* WHAT THE EXERCISE ASKS
Repeat the records word for word, excluding any picture.

+ + +

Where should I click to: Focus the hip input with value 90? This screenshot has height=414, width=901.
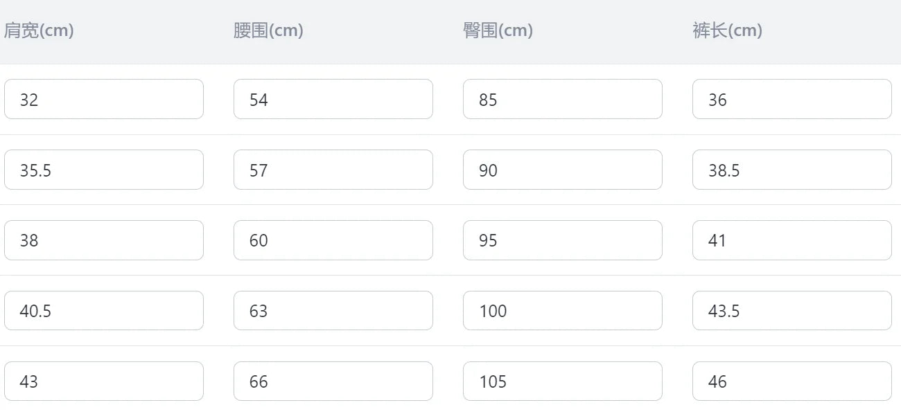563,170
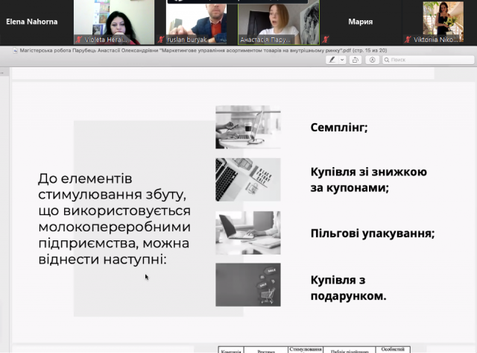
Task: Click the image beside Купівля зі знижкою
Action: click(247, 179)
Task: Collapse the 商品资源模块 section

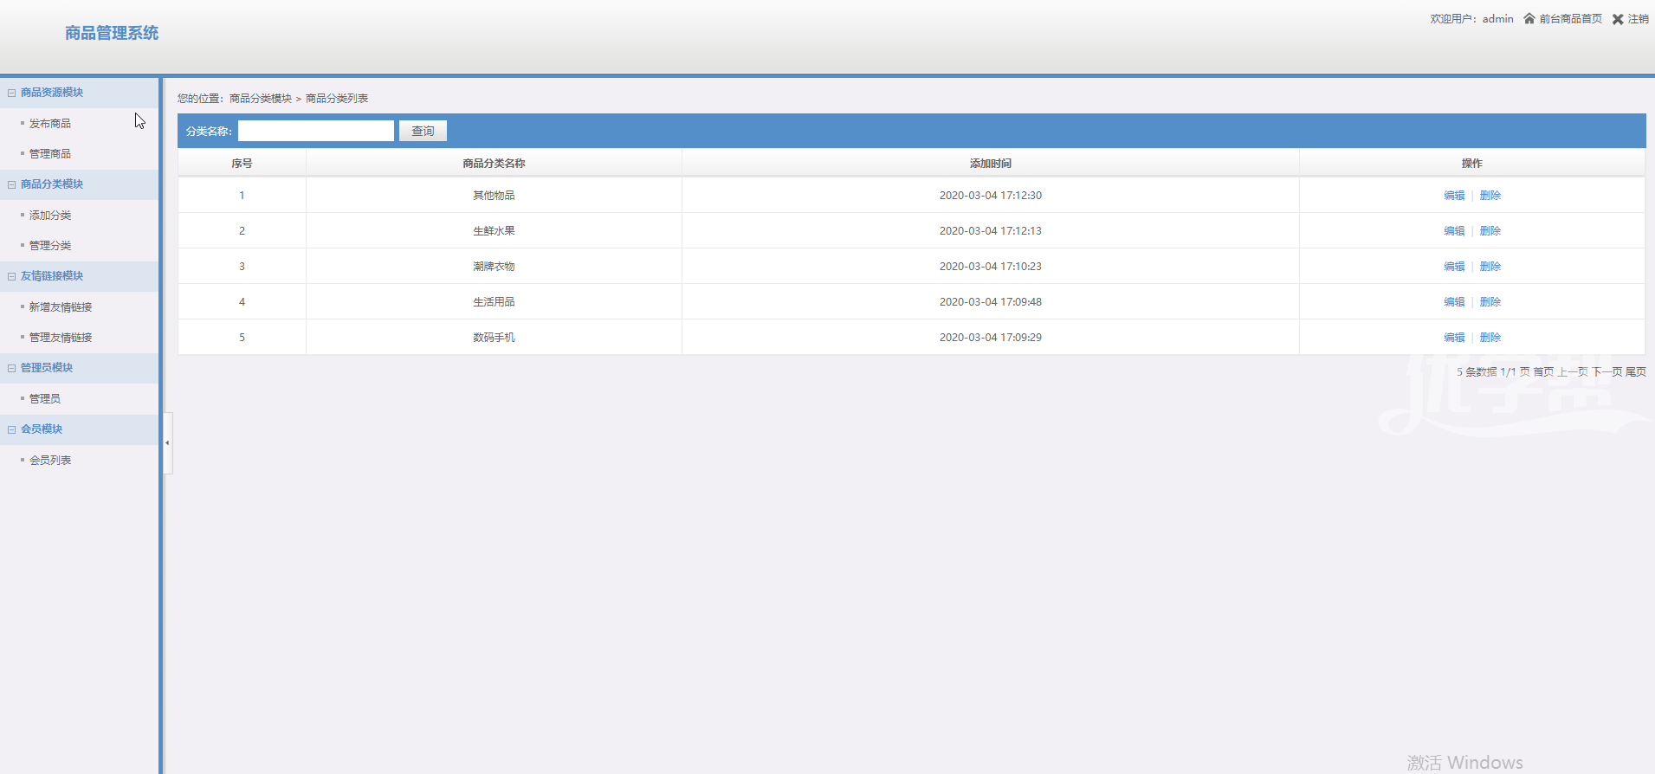Action: [12, 93]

+ + +

* FINISHED EXERCISE
Where should I click to: Focus the hip input with value 90? This screenshot has height=414, width=901.
563,170
Task: Click the image beside Купівля зі знижкою
Action: click(247, 179)
Task: Collapse the 商品资源模块 section

Action: [12, 93]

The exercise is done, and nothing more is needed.